With customary ignorance, Mr. Trump has also stumbled unknowingly into history, our long tale of trickery, laws, Orwellian propaganda and violence as ways of keeping the mass of voters from casting ballots. Since the beginning of our Republic, and especially since Emancipation and the stirrings of black suffrage established in the 14th and 15th Amendments, restricting the franchise has been a frighteningly effective tool of conservatism and entrenched interests.
America has a long history of attempts to restrict the right to vote to people with property, with sufficient formal education and, too often, those privileged by gender or race. Political minorities — today’s Republican Party, antebellum slaveholders, Gilded Age oligarchs or rural states empowered disproportionately by the Electoral College — have always feared and suppressed the expansion of both the right and the access to the right to vote.

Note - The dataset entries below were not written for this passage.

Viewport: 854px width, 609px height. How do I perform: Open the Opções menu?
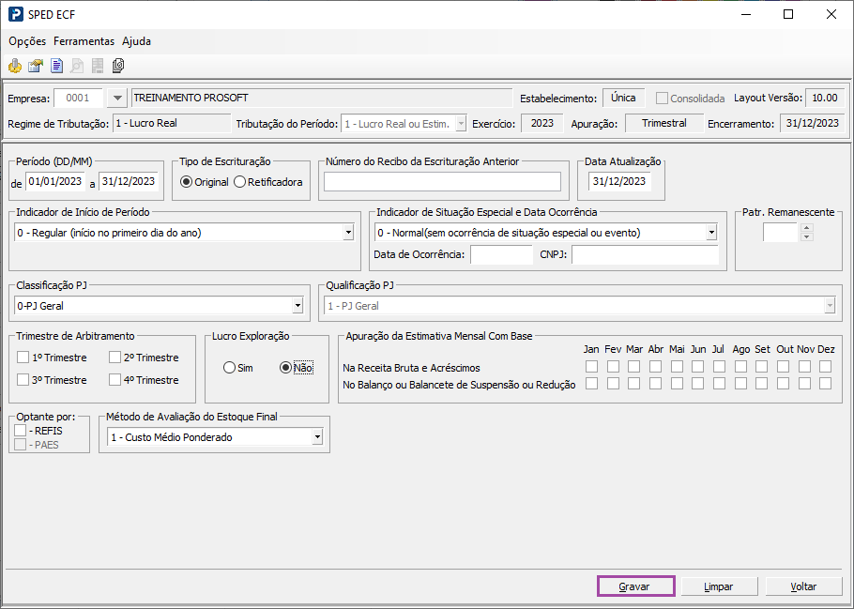pos(27,41)
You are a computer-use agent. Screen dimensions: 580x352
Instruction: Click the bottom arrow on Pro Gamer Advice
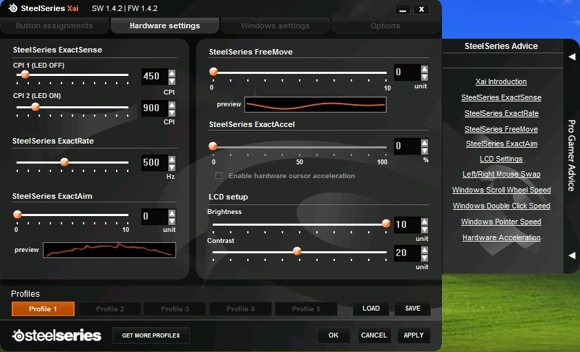[x=572, y=255]
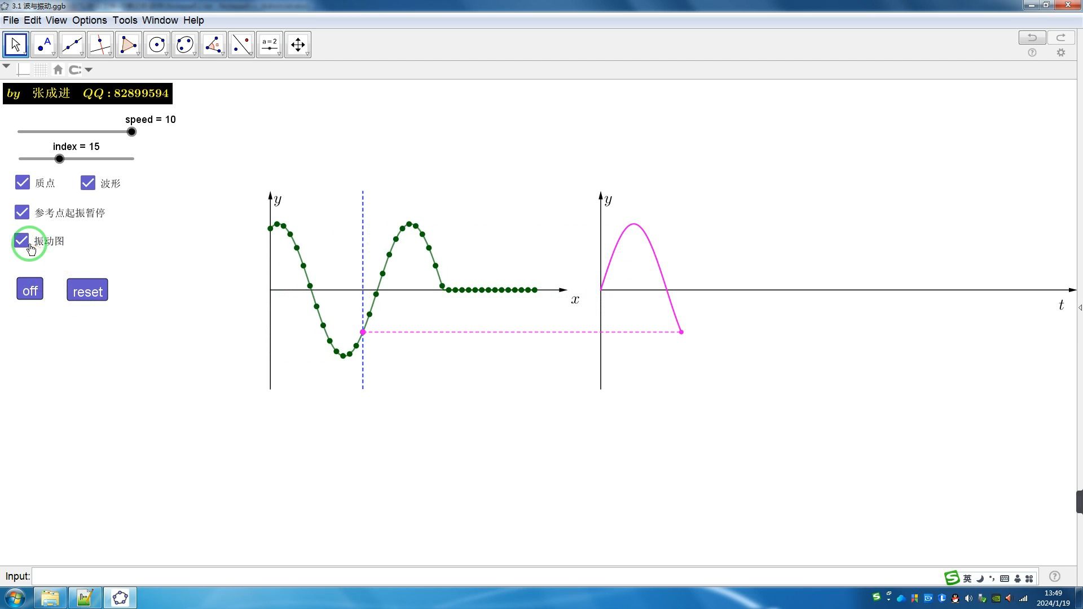Screen dimensions: 1083x609
Task: Drag the speed slider to adjust
Action: click(131, 133)
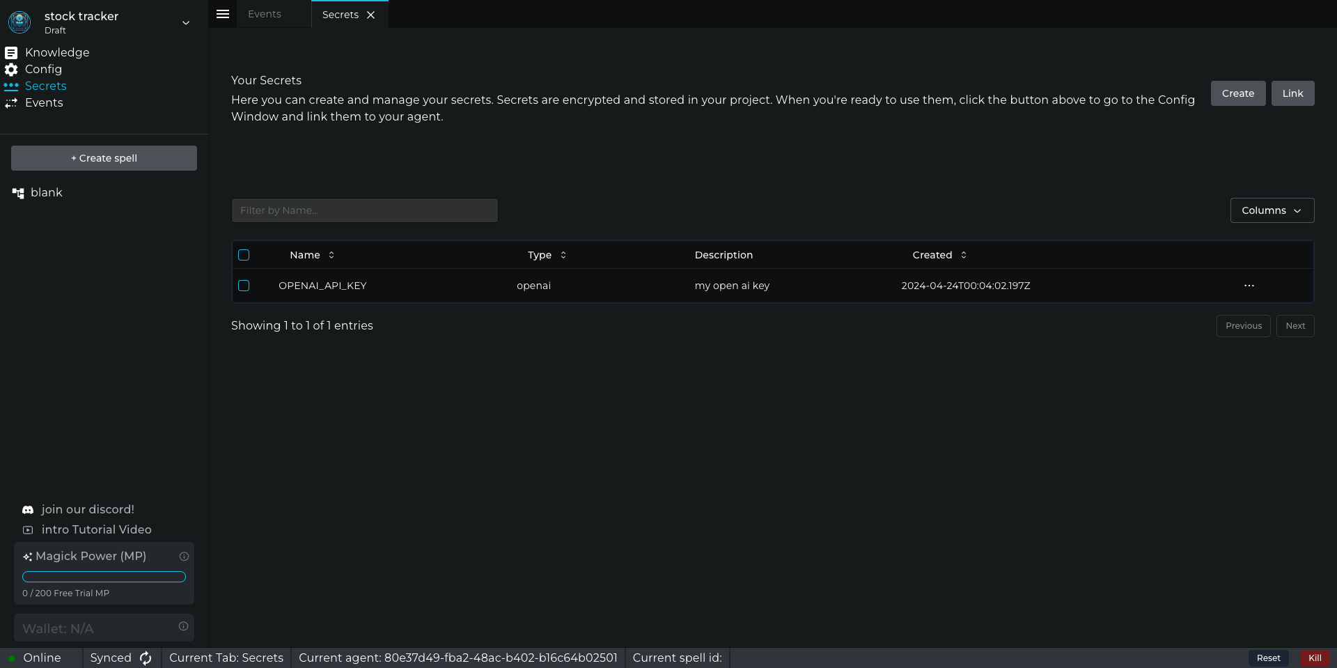
Task: Open Config via the gear icon
Action: 11,70
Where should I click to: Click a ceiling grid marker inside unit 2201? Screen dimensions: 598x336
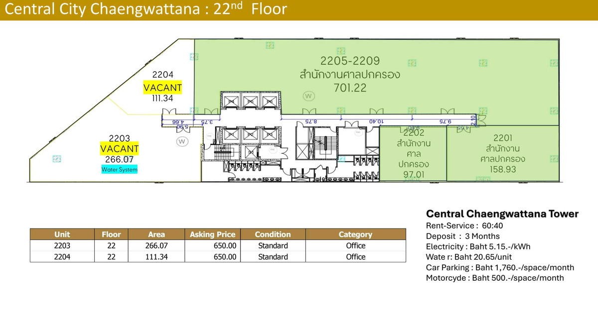[554, 158]
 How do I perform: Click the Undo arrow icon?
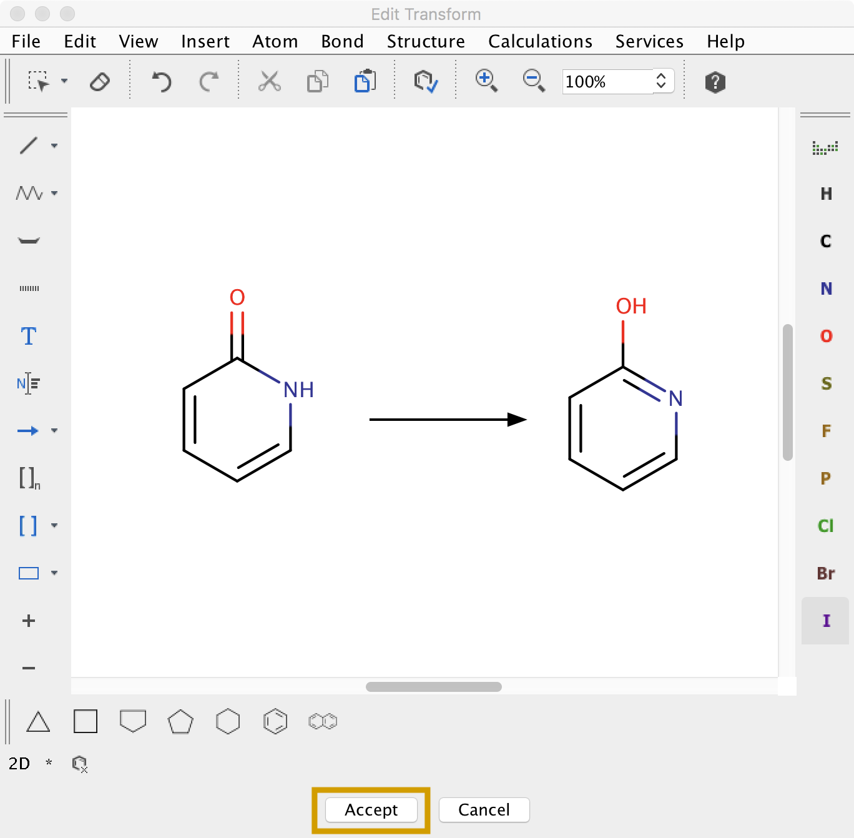(162, 82)
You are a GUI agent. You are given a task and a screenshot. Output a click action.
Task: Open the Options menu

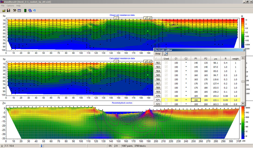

There is no Republican majority in America, except on Election Days.
Mr. Trump’s rhetorical stumble into truth joins a litany of similar expressions in American history. The creation of black male suffrage was the most contested of all the problems of the early new state governments formed during Reconstruction. Most white Southerners were hellbent on trying to restore white supremacy, especially in voting. Appointed by President Andrew Johnson as South Carolina’s governor in 1865, Benjamin F. Perry believed that black suffrage would give political power over to “ignorant, stupid, demi-savage paupers.” In North Carolina, the politician William A. Graham believed enfranchising blacks would “roll back the tide of civilization two centuries at least.”
In Southern history, when the law wasn’t on the side of voter suppression, intimidation, fraud and murderous violence served as ready alternatives. As the historian Carol Anderson writes in her brilliant book “One Person, No Vote,” the techniques of voter suppression in the 19th century were conducted with “warped brilliance” and were “simultaneously mundane and pernicious,” whether by requiring voters to interpret bizarrely complex written passages to prove literacy, in fail-safe grandfather clauses or through allegedly race-neutral poll taxes. Today’s vote suppressors are no less pernicious, sporting earnest outrage at the fraud they cannot find.
As many Americans broadly came to embrace the defeat of Reconstruction in the South, viewing it as a futile, even unnatural, racial experiment, historians at the turn of the 20th century declared black suffrage the great demon of a “tragic era.” Writing in 1901 in The Atlantic, the historian William A. Dunning, whose work helped define a generation’s interpretation of the post-Civil War era, wrote of “The Undoing of Reconstruction.”